AVA: meno adempimenti, più responsabilità e informazioni

di Matteo Turri (esperto di valutazione universitaria)

Il rapporto “Calimero all’università: valutazione della didattica e sistema AVA. Esperienze, stato dell’arte e prospettive dell’assicurazione della qualità in Italia” (http://www.fga.it/news/tutte-le-news/dettaglio/article/roma-18-giugno-rapporto-sulla-valutazione-della-didattica-universitaria-500.html#.U8wluUBqP_g) presentato nel giugno scorso dalla Fondazione Agnelli consente di fare il punto su AVA e più precisamente sul sistema italiano di assicurazione della qualità della didattica universitaria.

Finalmente, con Ava, anche l’Italia si dota, ultima tra le nazioni dell’Europa occidentale, di un sistema di assicurazione della qualità in linea con il Processo di Bologna e più precisamente con le linee guida ESG (Standards and Guidelines for Quality Assurance in the European Higher Education Area) promosse dall’ENQA (European Association for Quality Assurance in Higher Education)

AVA è dunque la condizione imprescindibile per far parte dell’European Higher Education Area (EHEA) e più in generale per consentire alle università italiane di confrontarsi e cooperare con istituzioni universitarie europee. Dal punto di vista metodologico inoltre AVA introduce alcune importanti innovazioni nei meccanismi di valutazione prevedendo:

– adozione di una procedura articolata in autovalutazione/valutazione/follow-up;

– valutazione almeno in parte basata su viste in loco di esperti valutatori (appositamente formati);

– coinvolgimento diretto degli studenti nelle procedure valutative.

Accanto alle note positive, il rapporto di ricerca -mediante il confronto con alcune delle esperienze europee più consolidate di assicurazione della qualità e della letteratura- mette in evidenza alcune lacune del sistema AVA.

Da un lato non c’è, da parte del sistema AVA, una compiuta valorizzazione degli atenei quali primari attori dell’assicurazione della qualità: l’attenzione, infatti, rimane focalizzata sul corso di studio e sui suoi requisiti quantitativi tanto che una delle principali lamentele di coloro che seguono le pratiche dell’assicurazione della qualità è l’assenza di attenzione da parte del vertice di ateneo e la presenza per il personale accademico di incentivi avversi all’assumere responsabilità in ambito didattico.

D’altro canto, a fronte della tendenza in Europa all’alleggerimento dei sistemi di assicurazione della qualità, il sistema AVA adotta procedure di valutazione fortemente standardizzate e molto dettagliate, che impongono agli atenei, ai dipartimenti e a tutti i singoli corsi di studio pesanti e periodici adempimenti. Il tutto in assenza, almeno per ora, di un’efficace comunicazione al personale coinvolto dell’utilità e dei benefici connessi a un lavoro così gravoso.
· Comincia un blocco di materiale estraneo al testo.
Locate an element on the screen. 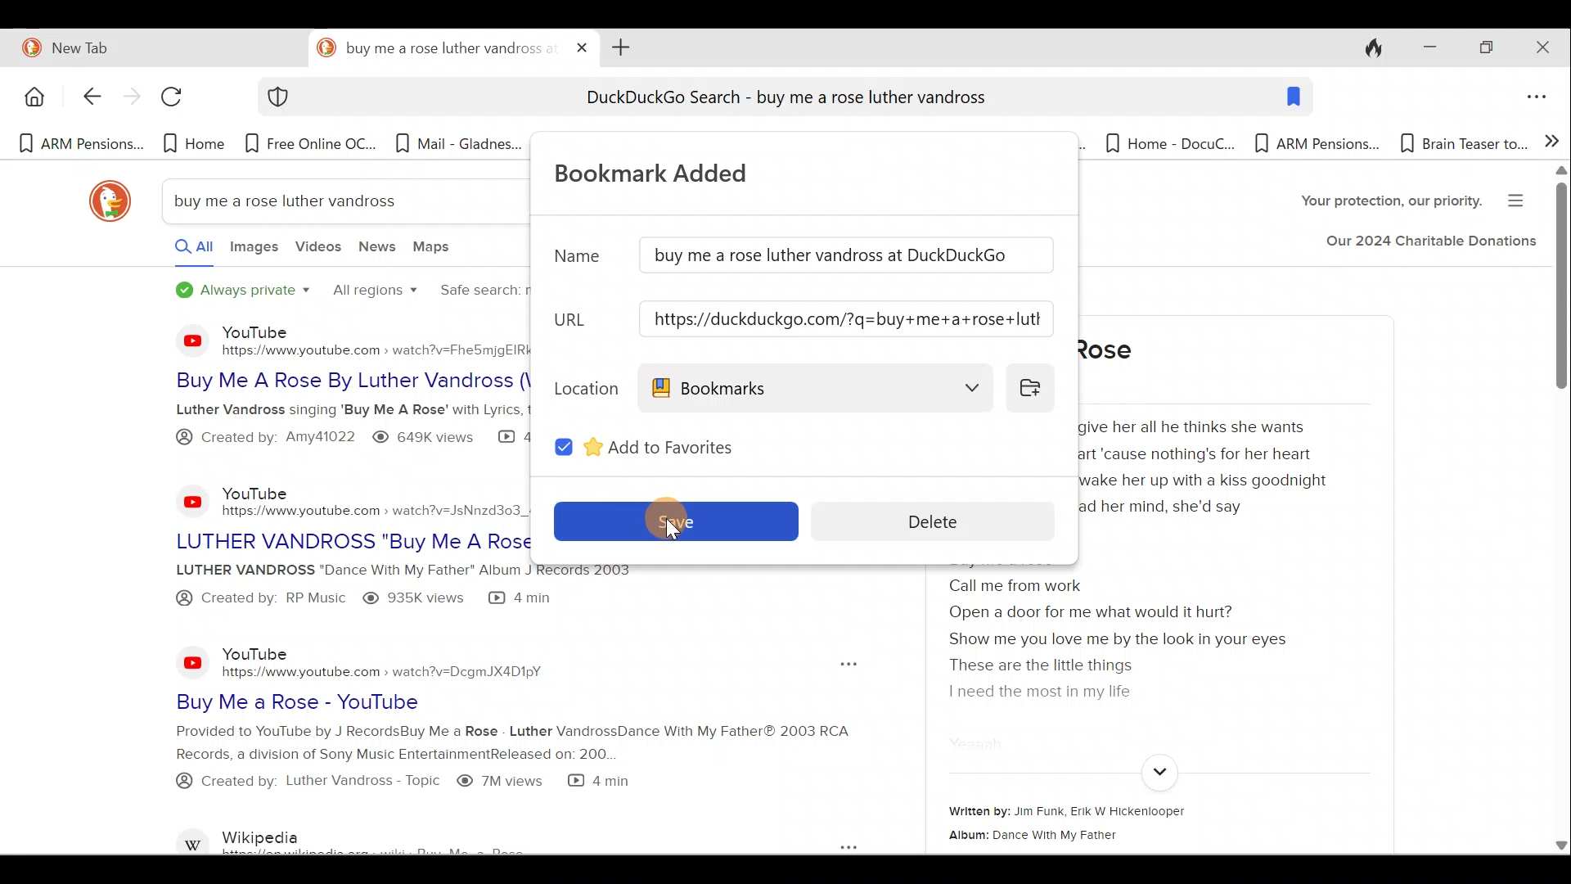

Un altro punto di debolezza del sistema AVA riguarda la poca attenzione alla leggibilità esterna delle procedure di assicurazione di qualità e ai suoi output, a discapito di una complessiva trasparenza dell’intero processo. I principali documenti del sistema AVA, inspiegabilmente e in contraddizione con le finalità dell’assicurazione della qualità, non sono pubblici e anche le decisioni in merito all’accreditamento o non accreditamento dei corsi di studio non sono state adeguatamente comunicate. Il risultato è che, a fronte di un rilevante sforzo del personale accademico e degli atenei, i benefici per gli studenti e la collettività sono ancora trascurabili e rischiano di esserlo ancora per il futuro.

A partire dal confronto con le esperienze di alcuni paesi europei e a fronte del rischio che il sistema di AQ scivoli verso l’adozione di procedure solo debolmente connesse ai processi di apprendimento, il rapporto della Fondazione Agnelli propone alcune direttrici per il miglioramento:

• lo spostamento del focus del sistema di accreditamento dai corsi di studio agli atenei (da circa 4300 corsi di laurea a meno di 100 atenei);

• la previsione che la periodicità e l’estensione delle visite siano legate alla robustezza, o meno, del sistema AQ di ateneo;

• l’adozione di criteri di risk assessment per l’esame dei corsi di studio;

• la tempificazione accurata di procedure di follow–up che consentano di raccogliere evidenze rispetto ai miglioramenti intervenuti a seguito delle visite;

• lo snellimento del carico amministrativo mediante la richiesta di stesura del Rapporto di riesame e della Scheda Unica Annuale solo in occasione delle visite esterne;

• l’adozione per ogni corso di studio di un cruscotto di «indicatori sentinella» centrati sui processi di apprendimento degli studenti e sui risultati del percorso formativo, sia per monitorare annualmente la qualità dei corsi di studio stimolando le azioni di AQ a livello di ateneo sia per rendere disponibili pubblicamente evidenze utili a implementare e informare i processi di assicurazione della qualità esterni;

• l’istituzione di un sito web appositamente pensato per studenti e stakeholders con informazioni chiave per ogni corso di studio, compreso il posizionamento relativo sulla base degli indicatori sentinella;

• la previsione di campagne pluriennali su aspetti dell’AQ centrali per gli studenti.

Concludendo voglio rassicurare quei lettori che legittimamente si interrogano sull’opportunità e i rischi di modificare un sistema di assicurazione della qualità dopo appena un paio di anni dalla sua nascita. L’osservazione delle principali esperienze di assicurazione della qualità in Europa e l’esame della letteratura ci rassicurano in proposito. I sistemi di assicurazione della qualità sono frequentemente soggetti a cambiamenti, trasformazioni e miglioramenti. Il motivo è semplice; devono agire su ambiti per loro natura dinamici e in divenire, come l’insegnamento e l’apprendimento, naturalmente esposti al rischio che le procedure valutative si concentrino sull’adempimento piuttosto che sull’effettivo miglioramento della didattica e dei processi di apprendimento. Non dobbiamo temere di sperimentare soluzioni nuove e di lasciarci sollecitare dalle prime evidenze, il pericolo è proprio il contrario: adagiarsi su modelli astratti costruendo macchine amministrative teoricamente ben congegnate ma incapaci di contribuire al miglioramento effettivo della didattica.